Am I alone in thinking that Janice should not be a dog breeder and that ILMC Cockapoo owners could do their bit by spreading the word so that people think twice about getting their dog from her? 

Turi x


----------



## Lynn<3 (Jul 4, 2011)

Congrats!!!!!!


----------



## Skyesdog (Jun 7, 2012)

Congratulations! How exciting for you! What a terribly sad story about that poor little pup, heartbreaking. N x


----------



## colpa110 (Jul 5, 2011)

Hi Turi

I was walking in St Albans at the weekend with some ILMC friends and we came across another cockapoo - I told the others she looked just like your Saffi and sure enough after speaking to the dogs owner she was Broadreach dog...she was a lovely little thing and enjoyed a run around with all our dogs

Pleased you have found yourself a new job!


----------



## Mogdog (Feb 6, 2011)

Turi said:


> Unfortunately not all Cockapoo breeders can be described in the same way – read about Ann’s horrendous experience with Jandaz: http://farmsofshame.wordpress.com/2013/01/22/jandaz-puppy-bellas-story/. It breaks my heart that Janice has bred some bitches back-to-back and I can’t imagine the conditions they have to bear too . Jandaz dog owners – this is a tricky question because understandably you love your Jandaz dog irrespective of its start in life – but how does this article make you feel?


To answer your question, purely as a Jandaz dog owner, and after my own personal experience with buying a poorly/nervous puppy and stories of others that I have heard ... it makes me feel sickened. I too noticed that Janice admitted in comments on that website that she bred a number of her bitches back to back over a number of years!

So glad you have another job now Turi, hope to see you soon. x


----------



## Auntie Joan (Feb 11, 2013)

Hi Turi 

Me again!

Firstly to say I have the same birthday as Saffi but I am only 34

Secondly congrats on getting married - the computer software the perfect table friend is an absolute must - will save you hours of cutting out tables, chairs and people - worth more than the £20 http://www.perfecttableplan.com/

Thirdly - congrats on new job....

Best

Joan x


----------



## Turi (Jun 28, 2011)

Hi Colin, 

Delighted to hear you met another Broadreach Dog! How are your lovely two? Thank you to you and Sue for listening to my work rants the last time I saw you both, it was a great help to have you both as a sounding board.

Sue, thank you for your comment. Maisie is so well loved and cared for now x

Joan, you must be a woman after my own heart... I LOVE geeky software!!! Thank you x


----------



## Turi (Jun 28, 2011)

Some statistics of Jandaz's breeding activities:

http://farmsofshame.wordpress.com/2013/02/22/jandaz-the-statistics-of-shame/


----------



## dmgalley (Aug 19, 2012)

Turi said:


> Some statistics of Jandaz's breeding activities:
> 
> http://farmsofshame.wordpress.com/2013/02/22/jandaz-the-statistics-of-shame/


This is very sad.

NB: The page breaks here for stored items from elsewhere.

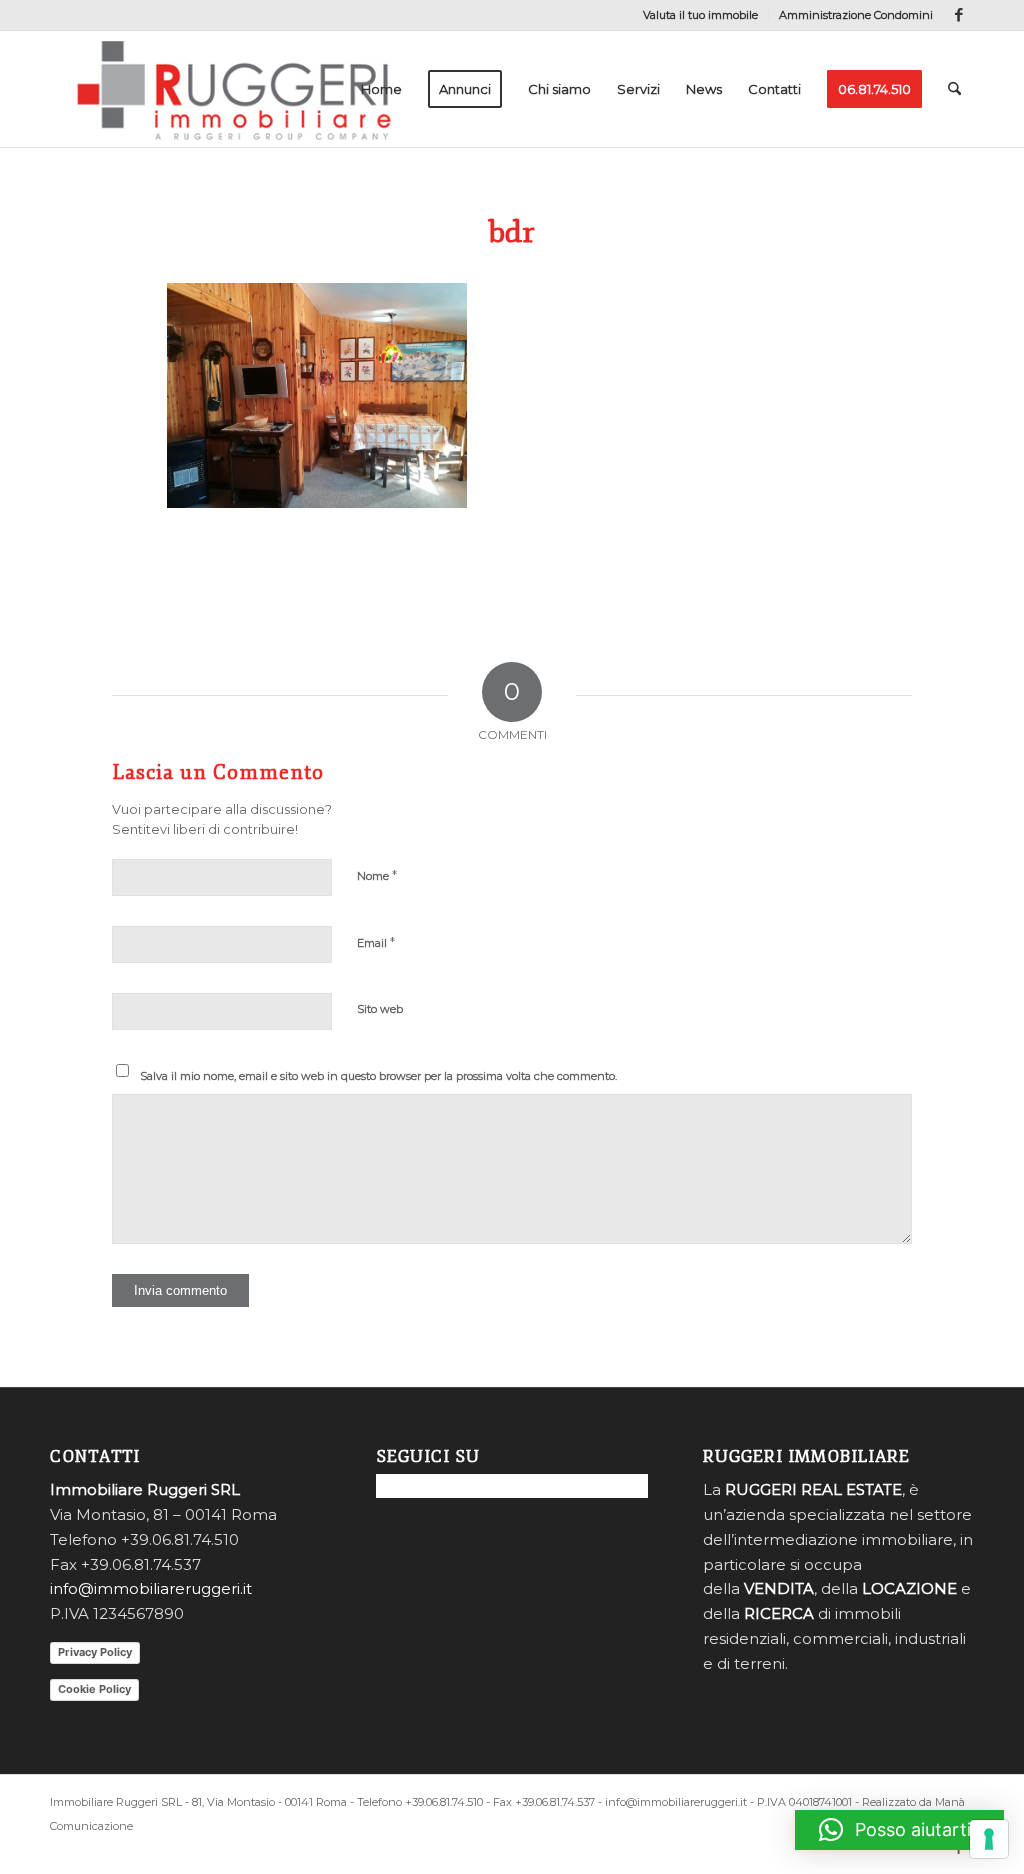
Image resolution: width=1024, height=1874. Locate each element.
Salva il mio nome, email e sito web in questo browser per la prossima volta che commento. (378, 1076)
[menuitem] (701, 15)
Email (376, 942)
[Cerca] (954, 89)
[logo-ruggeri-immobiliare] (234, 89)
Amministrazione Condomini (856, 15)
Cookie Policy (94, 1689)
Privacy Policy (95, 1652)
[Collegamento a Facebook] (959, 15)
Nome (377, 875)
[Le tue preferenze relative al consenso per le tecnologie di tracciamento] (989, 1839)
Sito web (380, 1009)
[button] (899, 1830)
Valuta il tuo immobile (700, 15)
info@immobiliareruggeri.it (151, 1588)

I was just looking at her site. You , well I, would never guess from the site. 
I love Saffi and the blog.


----------



## Turi (Jun 28, 2011)

I agree Donna, very sad. 

Delighted to hear you enjoyed the blog!


----------



## Janev1000 (Oct 4, 2011)

Ah Turi it's so nice to hear from you. I've often peeked at your blog so will take another peek if you've updated it. I've been really busy too and find it harder to keep up with many of the posts. Congratulations on your wedding too!

My only experience of Jandaz is that my breeder told me that she had bought her breeding bitch from there (her testimonial is on their website) but her two litters produced some unusual looking throwbacks and Biscuit was one of them. I spent months worrying that something was wrong with his development but after so many people asking me if he was a bichon mix, I took a DNA test and sure enough it indicated that his mother was in fact a cockachon and not a cockapoo, which if you saw Biscuit you would agree with as he looks physically very much like a bichon. Biscuit's father is a poodle and I now know a number of Biscuit's half-siblings through this same poodle and the litters were all perfectly normal looking. More worrying is that Biscuit's litter brother is now being advertised as a cockapoo stud, so the original source of the dishonesty, whoever and wherever that may be, is going to be carried on throughout many future cockapoo litters and many unsuspecting bitch owners are going to get unwelcome surprises when yet more throwbacks occur. No doubt they too will be making enquiries and questioning the honesty of the breeding line and its pedigree paperwork.

I love Biscuit regardless, but somewhere along his breeding line something has happened that is just so wrong!


----------



## Turi (Jun 28, 2011)

Hi Jane, 

SO lovely to hear from you - I've missed you! 

How is beautiful Biscuit? And Honey - just look at her picture, she has changed so much! Is she everything you hoped for?

Your story is just so sad... is the owner of Biscuit's littermate aware?


----------



## MillieDog (Jun 1, 2011)

Hi Turi
Welcome back. Congratulation on your Wedding plans, I bet you already have lots of spread sheets on the go. Glad you now have another job, you went through a tough time.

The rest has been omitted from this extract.